“Starquakes” could explain mystery signals Fast radio bursts from distant neutron stars resemble earthquakes rather than solar flares Research news

October 12, 2023

A line art map of Eastern Japan

Earthquake map. Data on earthquakes was taken from Japan’s Kanto region (including Tokyo and Narita) and Izumo in the Chugoku region (north of Hiroshima). Black dots represent the epicenters of earthquakes recorded between May 6, 2010, and December 31, 2012. ©2023 T. Totani & Y. Tsuzuki

Fast radio bursts, or FRBs, are an astronomical mystery, with their exact cause and origins still unconfirmed. These intense bursts of radio energy are invisible to the human eye, but show up brightly on radio telescopes. Previous studies have noted broad similarities between the energy distribution of repeat FRBs, and that of earthquakes and solar flares. However, new research at the University of Tokyo has looked at the time and energy of FRBs and found distinct differences between FRBs and solar flares, but several notable similarities between FRBs and earthquakes. This supports the theory that FRBs are caused by “starquakes” on the surface of neutron stars. This discovery could help us better understand earthquakes, the behavior of high-density matter and aspects of nuclear physics.

The vastness of space holds many mysteries. While some people dream of boldly going where no one has gone before, there is a lot we can learn from the comfort of Earth. Thanks to technological advances, we can explore the surface of Mars, marvel at Saturn’s rings and pick up mysterious signals from deep space. Fast radio bursts are hugely powerful, bright bursts of energy which are visible on radio waves. First discovered in 2007, these bursts can travel billions of light years but typically last mere thousandths of a second. It has been estimated that as many as 10,000 FRBs may happen every day if we could observe the whole sky. While the sources of most bursts detected so far appear to emit a one-off event, there are about 50 FRB sources which emit bursts repeatedly.

Two scatter charts and two line graphs

Comparing FRBs and earthquakes. The researchers analyzed the time and energy distribution of FRB and earthquake events, and by plotting the aftershock likelihood as a function of time lag, they found that the two are very similar. ©2023 T. Totani & Y. Tsuzuki

The cause of FRBs is unknown, but some ideas have been put forward, including that they might even be alien in origin. However, the current prevailing theory is that at least some FRBs are emitted by neutron stars. These stars form when a supergiant star collapses, going from eight times the mass of our sun (on average) to a superdense core only 20-40 kilometers across. Magnetars are neutron stars with extremely strong magnetic fields, and these have been observed to emit FRBs.

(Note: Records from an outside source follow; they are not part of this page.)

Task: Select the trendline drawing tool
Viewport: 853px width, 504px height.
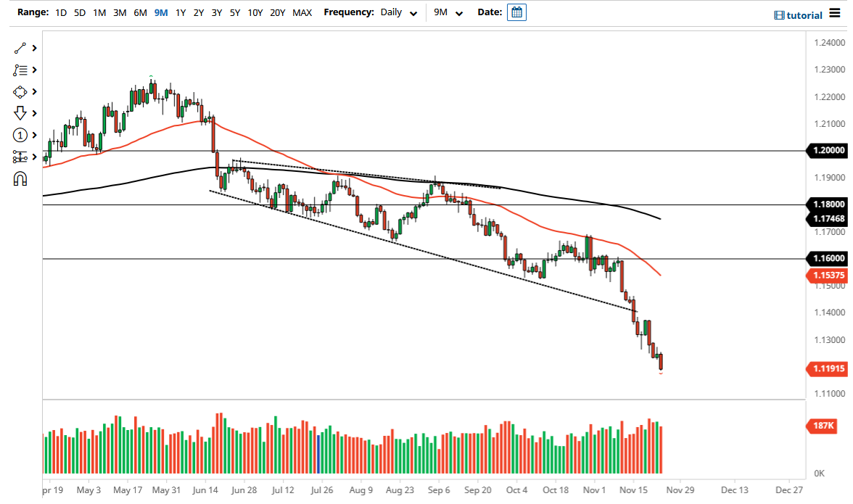Action: pyautogui.click(x=20, y=49)
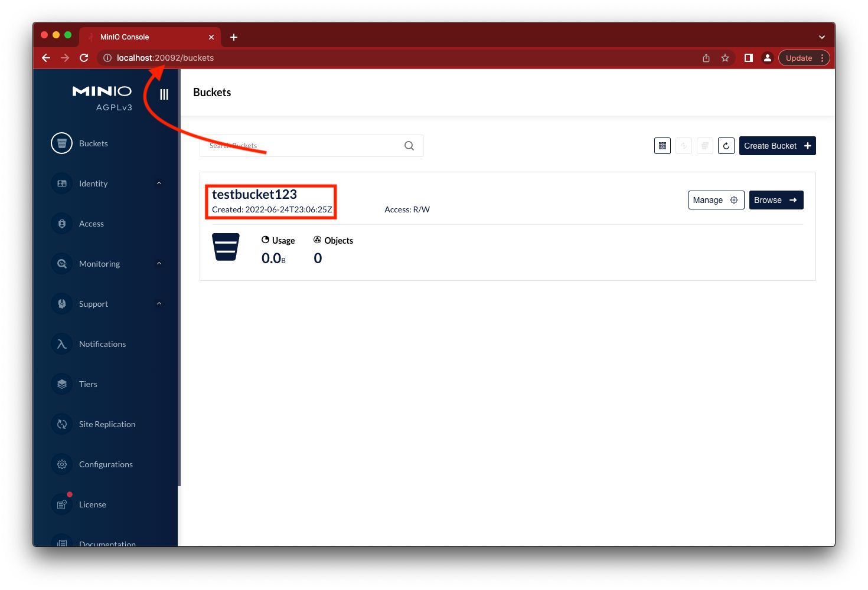Click the Configurations gear icon
This screenshot has width=868, height=590.
62,464
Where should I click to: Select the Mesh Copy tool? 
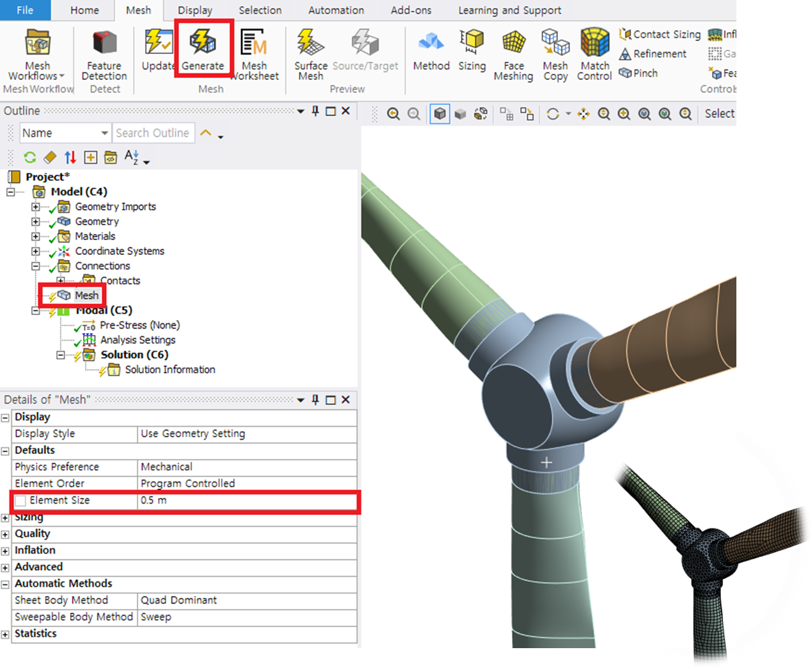[x=555, y=43]
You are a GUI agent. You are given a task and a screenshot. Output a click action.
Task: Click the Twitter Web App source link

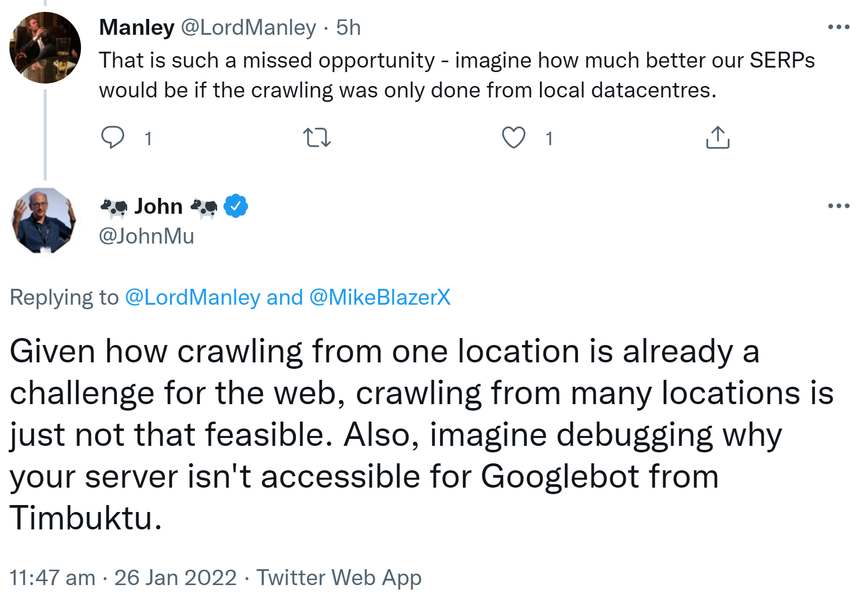pos(338,577)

“It was theoretically considered that the surface of a magnetar could be experiencing a starquake, an energy release similar to earthquakes on Earth,” said Professor Tomonori Totani from the Department of Astronomy at the Graduate School of Science. “Recent observational advances have led to the detection of thousands more FRBs, so we took the opportunity to compare the now large statistical data sets available for FRBs with data from earthquakes and solar flares, to explore possible similarities.”

So far, statistical analysis of FRBs has focused on the distribution of wait times between two successive bursts. However, Totani and co-author Yuya Tsuzuki, a graduate student in the same department, point out that calculating only the wait-time distribution does not take into account correlations that might exist across other bursts. So the team decided to calculate correlation across two-dimensional space, analyzing the time and emission energy of nearly 7,000 bursts from three different repeater FRB sources. They then applied the same method to examine the time-energy correlation of earthquakes (using data from Japan) and of solar flares (using records from the Hinode international mission to study the sun), and compared the results of all three phenomena.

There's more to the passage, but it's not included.